1Kosmos’ BlockID has been certified for the FIDO2 server protocol, which the company says makes it the first blockchain and contactless biometrics-powered authentication system with the certification.
“Now, with our platform being FIDO2 certified, BlockID adds tremendous value to the passwordless world by adding the immutable identity layer on top of authenticating tokens. This certification allows us to provide our customers safer, phishing-resistant methods and a better user experience enterprise wide,” states Rohan Pinto, 1Kosmos CTO.
The company suggests the server certification fills a gap in detail about how to identify a user during the authentication process by using advanced, device-based biometrics.
Truu’s enterprise solution has been certified by Citrix and listed in the Citrix Ready Marketplace, while its Truu Identity Platform has been validated with the Citrix Gateway.

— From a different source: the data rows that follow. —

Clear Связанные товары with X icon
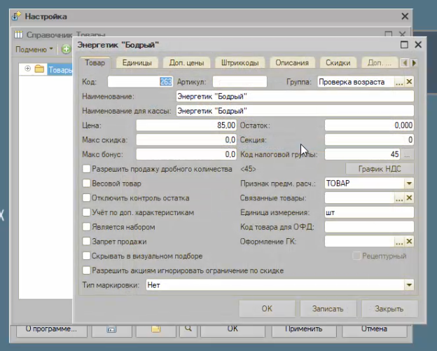This screenshot has width=437, height=351. [410, 198]
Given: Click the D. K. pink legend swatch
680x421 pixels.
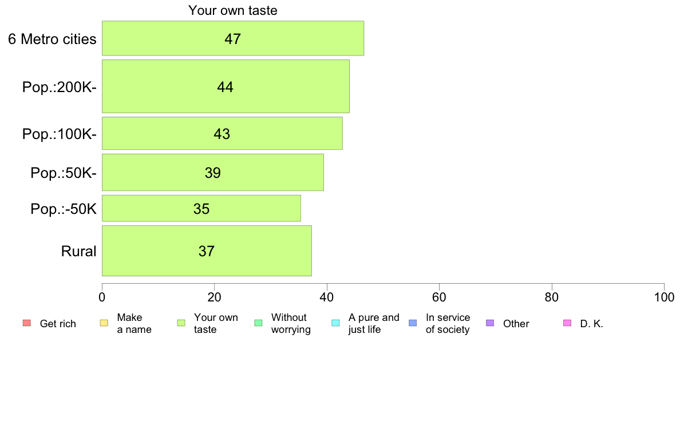Looking at the screenshot, I should click(x=567, y=323).
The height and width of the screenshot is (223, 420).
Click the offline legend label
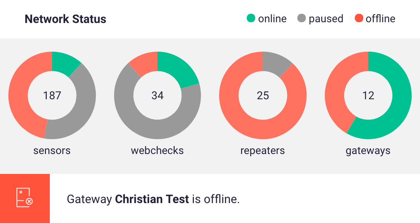coord(380,18)

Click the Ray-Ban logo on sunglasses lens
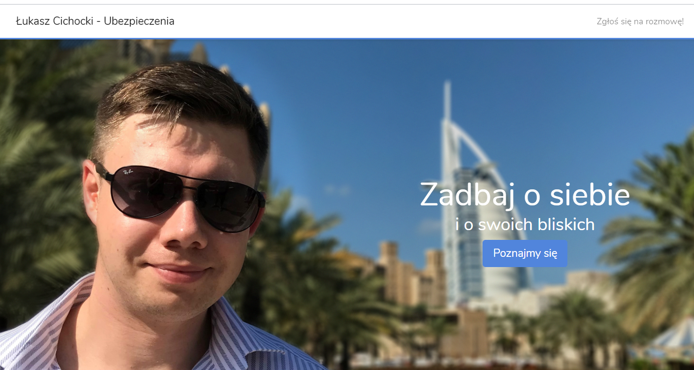tap(129, 172)
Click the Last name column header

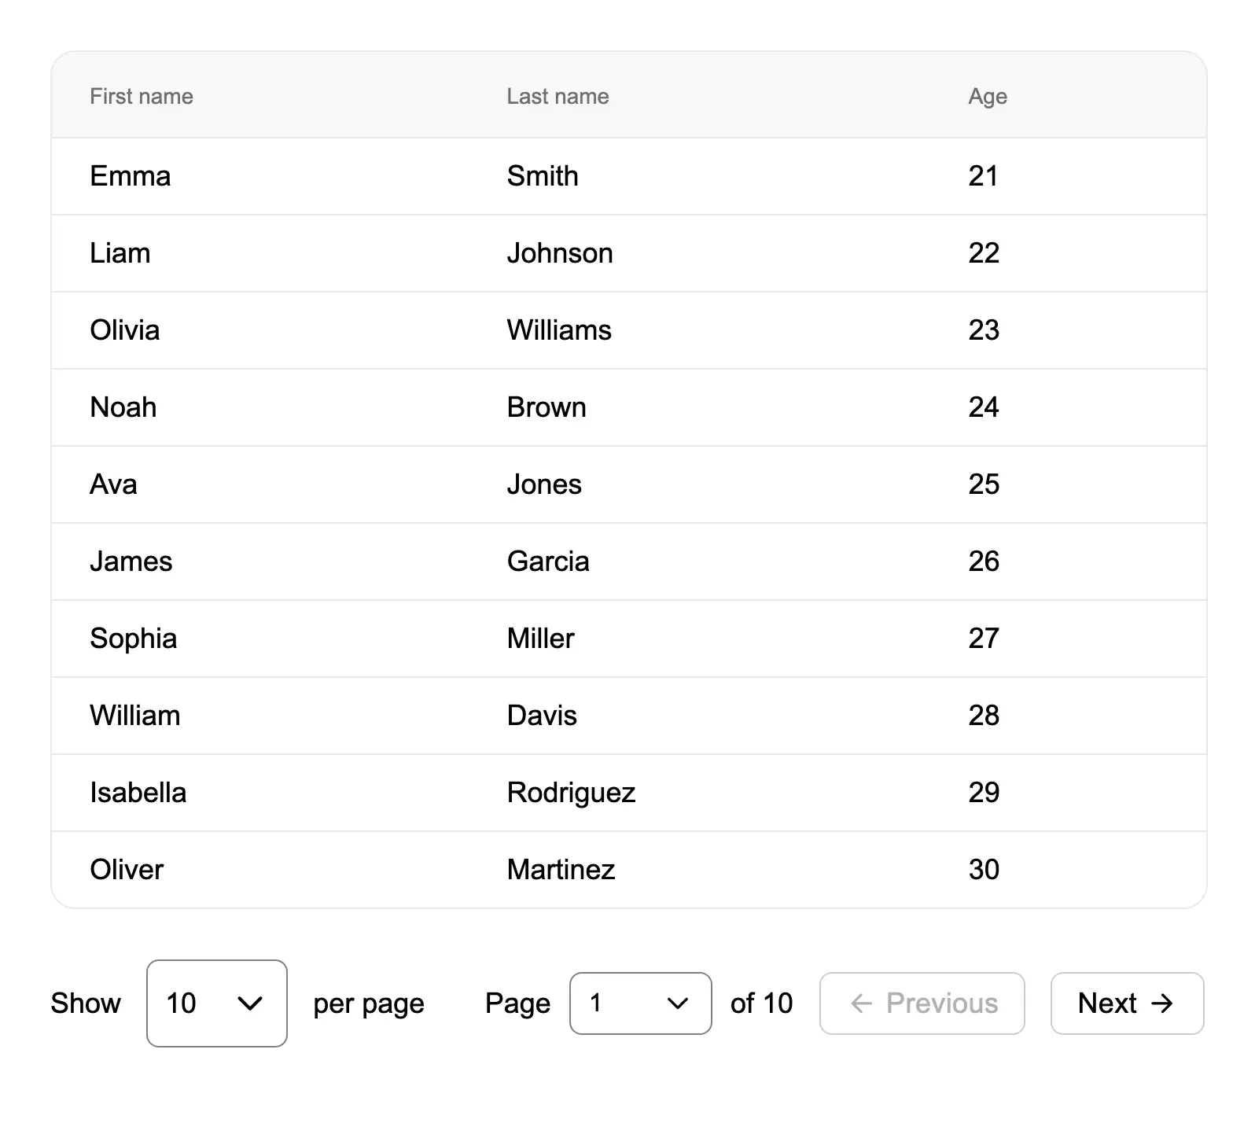pos(558,97)
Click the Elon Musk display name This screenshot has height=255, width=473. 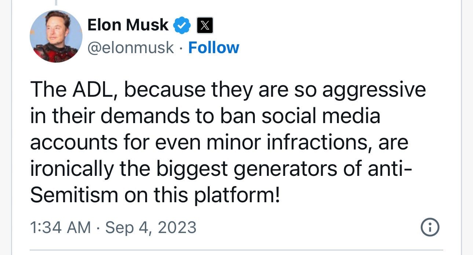tap(128, 25)
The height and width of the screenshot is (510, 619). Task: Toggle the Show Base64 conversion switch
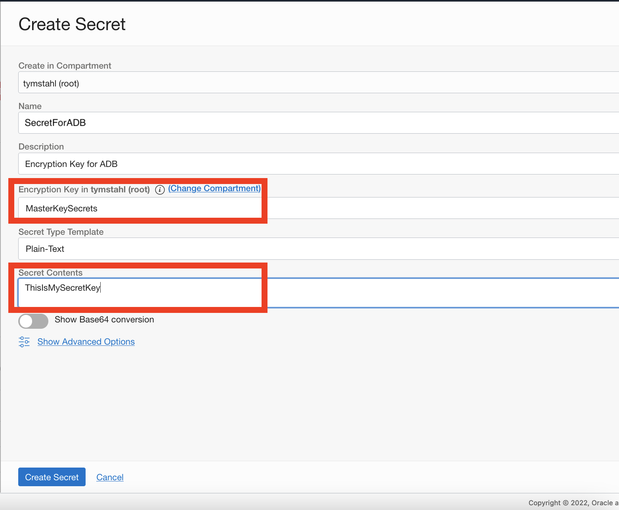point(33,321)
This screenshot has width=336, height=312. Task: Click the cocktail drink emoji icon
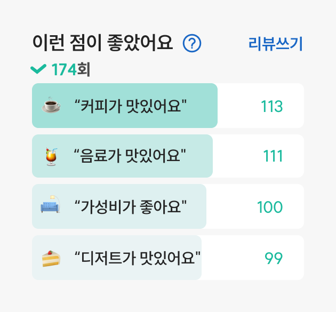click(51, 157)
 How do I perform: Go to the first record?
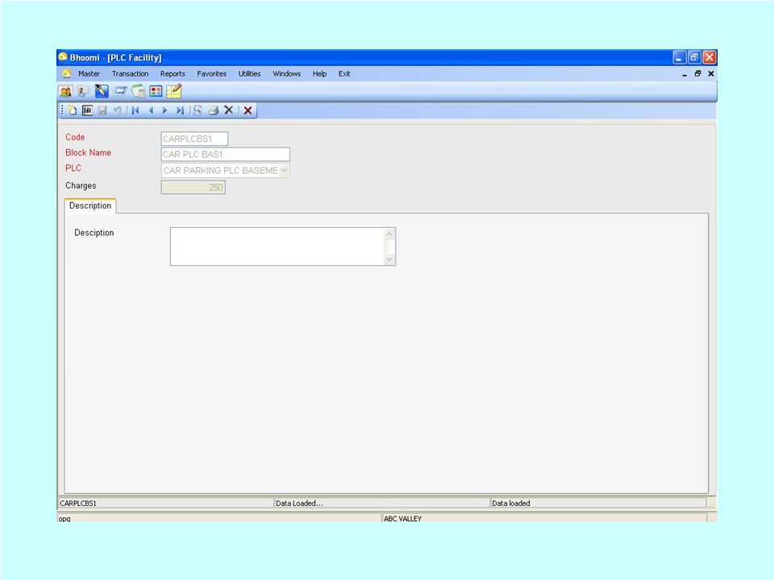pos(135,110)
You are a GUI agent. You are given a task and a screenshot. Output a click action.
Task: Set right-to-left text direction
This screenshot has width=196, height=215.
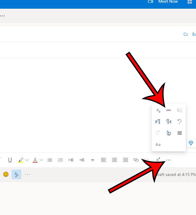[169, 122]
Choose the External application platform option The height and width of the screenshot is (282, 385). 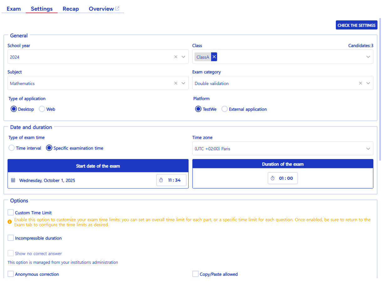224,109
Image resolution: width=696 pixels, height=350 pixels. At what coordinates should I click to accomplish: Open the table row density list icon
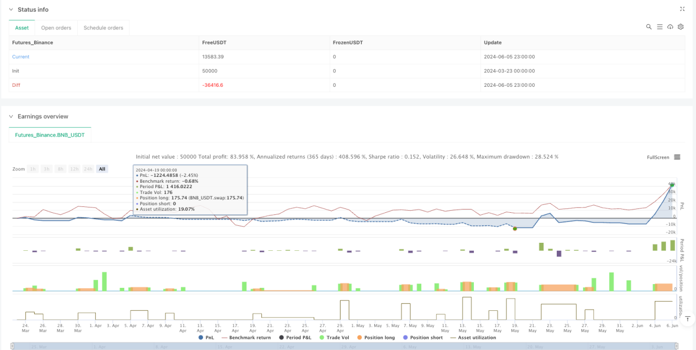click(660, 27)
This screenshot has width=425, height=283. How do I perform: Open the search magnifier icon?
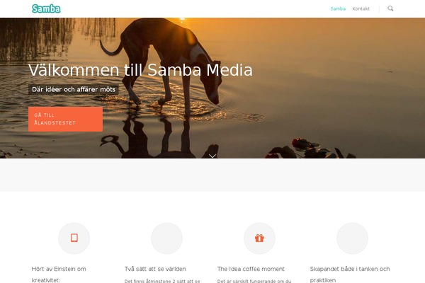point(390,8)
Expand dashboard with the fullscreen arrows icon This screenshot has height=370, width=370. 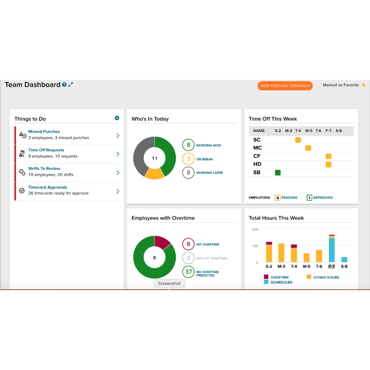pyautogui.click(x=71, y=85)
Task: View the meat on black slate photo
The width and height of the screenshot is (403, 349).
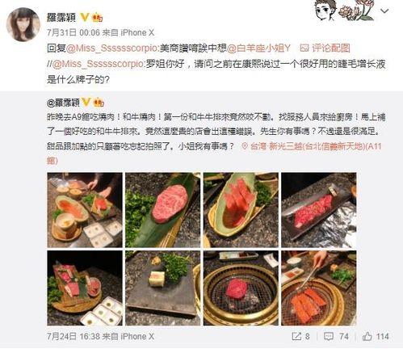Action: [319, 210]
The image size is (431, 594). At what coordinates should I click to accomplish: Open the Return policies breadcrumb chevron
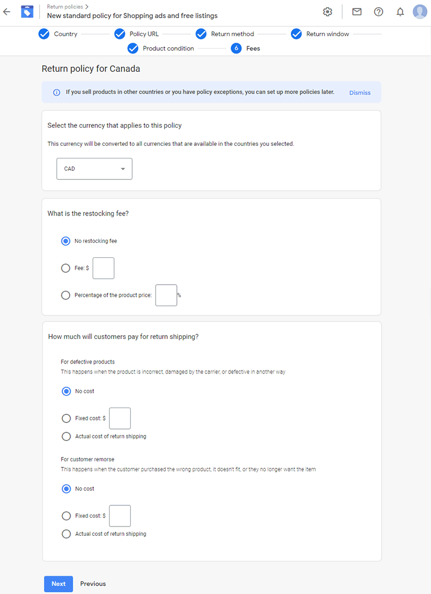(87, 7)
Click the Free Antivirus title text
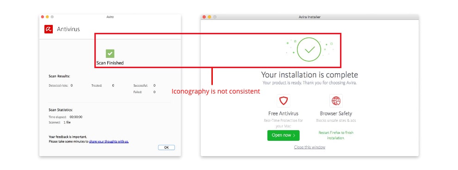 coord(283,113)
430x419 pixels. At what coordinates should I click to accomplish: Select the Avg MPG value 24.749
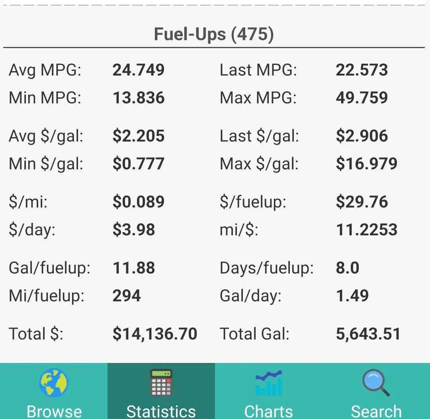pos(139,70)
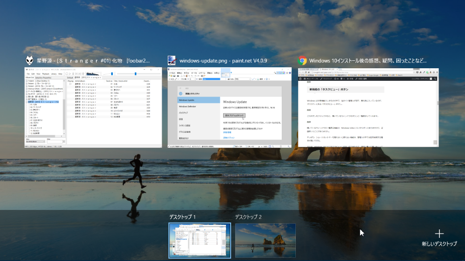Image resolution: width=465 pixels, height=261 pixels.
Task: Switch to the デスクトップ 2 thumbnail
Action: click(265, 240)
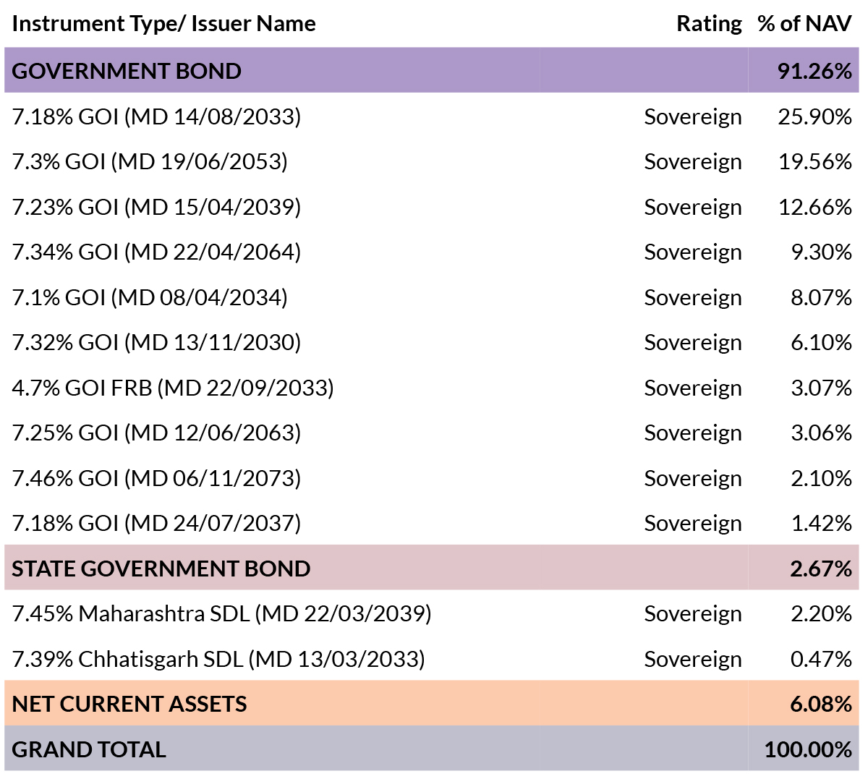Click the Rating column header
The width and height of the screenshot is (868, 779).
[709, 24]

The company says it is the first passwordless authentication vendor to integrate proximity detection and signaling with behavioral identity and biometrics into an adaptive risk engine. The new validations provide passwordless access to Citrix Virtual Apps and Desktops for remote and on-premise users.
Avatier Corporation has launched a new passwordless iOS and Android app to provide a collaborative self-service approach to secure enterprise access.
The mobile identity governance and administration application is intended to provide enterprises with greater control over access requests, compliance access certifications, SSO and self-service password management.
Avatier supports Duo Security, Google Authenticator, Okta Verify, Ping Identity, Radius, RSA SecureID, Symantec VIP and any FIDO2-compliant solution’s MFA, including those using biometrics.
Avatier has a biometrics partnership with ImageWare dating back to 2016.